►

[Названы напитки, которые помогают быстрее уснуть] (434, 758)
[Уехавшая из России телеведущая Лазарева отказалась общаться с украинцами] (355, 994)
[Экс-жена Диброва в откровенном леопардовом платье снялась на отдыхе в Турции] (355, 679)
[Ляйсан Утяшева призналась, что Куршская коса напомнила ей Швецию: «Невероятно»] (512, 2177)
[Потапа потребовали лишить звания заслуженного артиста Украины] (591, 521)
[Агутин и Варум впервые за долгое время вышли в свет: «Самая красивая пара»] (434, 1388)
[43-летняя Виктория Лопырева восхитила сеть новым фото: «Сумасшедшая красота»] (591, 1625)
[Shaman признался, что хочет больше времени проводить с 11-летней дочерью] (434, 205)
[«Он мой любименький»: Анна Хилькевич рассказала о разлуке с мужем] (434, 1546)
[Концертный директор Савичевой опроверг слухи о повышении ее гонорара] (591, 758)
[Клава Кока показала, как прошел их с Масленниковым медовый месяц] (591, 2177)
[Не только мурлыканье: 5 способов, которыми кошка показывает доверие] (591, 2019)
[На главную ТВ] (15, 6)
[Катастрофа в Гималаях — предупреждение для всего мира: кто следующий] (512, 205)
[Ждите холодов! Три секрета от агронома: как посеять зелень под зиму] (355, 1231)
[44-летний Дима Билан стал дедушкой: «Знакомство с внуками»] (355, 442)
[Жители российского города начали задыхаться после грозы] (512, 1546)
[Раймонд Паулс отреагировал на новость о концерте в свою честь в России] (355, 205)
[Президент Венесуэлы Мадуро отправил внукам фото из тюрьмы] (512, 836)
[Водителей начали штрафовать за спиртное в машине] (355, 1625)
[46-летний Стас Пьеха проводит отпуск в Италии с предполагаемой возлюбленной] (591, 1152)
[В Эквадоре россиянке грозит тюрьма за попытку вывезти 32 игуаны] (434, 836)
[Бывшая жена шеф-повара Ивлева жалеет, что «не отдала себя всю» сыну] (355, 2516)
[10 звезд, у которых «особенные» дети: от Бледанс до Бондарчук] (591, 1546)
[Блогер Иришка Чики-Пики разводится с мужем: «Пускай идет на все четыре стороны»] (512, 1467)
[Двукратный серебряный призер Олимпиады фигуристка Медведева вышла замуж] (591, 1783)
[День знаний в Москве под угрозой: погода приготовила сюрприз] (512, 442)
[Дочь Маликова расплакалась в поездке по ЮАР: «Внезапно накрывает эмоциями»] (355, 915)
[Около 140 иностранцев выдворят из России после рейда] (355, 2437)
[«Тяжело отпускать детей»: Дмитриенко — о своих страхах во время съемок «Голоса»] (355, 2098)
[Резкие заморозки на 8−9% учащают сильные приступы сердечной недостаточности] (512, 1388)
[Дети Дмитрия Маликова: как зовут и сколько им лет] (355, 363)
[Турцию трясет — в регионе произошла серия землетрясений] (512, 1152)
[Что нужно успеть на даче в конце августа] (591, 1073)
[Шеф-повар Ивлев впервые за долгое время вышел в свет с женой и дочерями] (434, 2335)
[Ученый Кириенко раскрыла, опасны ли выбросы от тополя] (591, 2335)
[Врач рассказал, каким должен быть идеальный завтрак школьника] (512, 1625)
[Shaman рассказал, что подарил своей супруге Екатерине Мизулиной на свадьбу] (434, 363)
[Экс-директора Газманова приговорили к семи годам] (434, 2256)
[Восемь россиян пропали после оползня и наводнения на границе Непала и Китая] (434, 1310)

◄

### Your goal
Some lines above hold the word "мужем". Copy all of them.

### Result for this task
[«Он мой любименький»: Анна Хилькевич рассказала о разлуке с мужем] (434, 1546)
[Блогер Иришка Чики-Пики разводится с мужем: «Пускай идет на все четыре стороны»] (512, 1467)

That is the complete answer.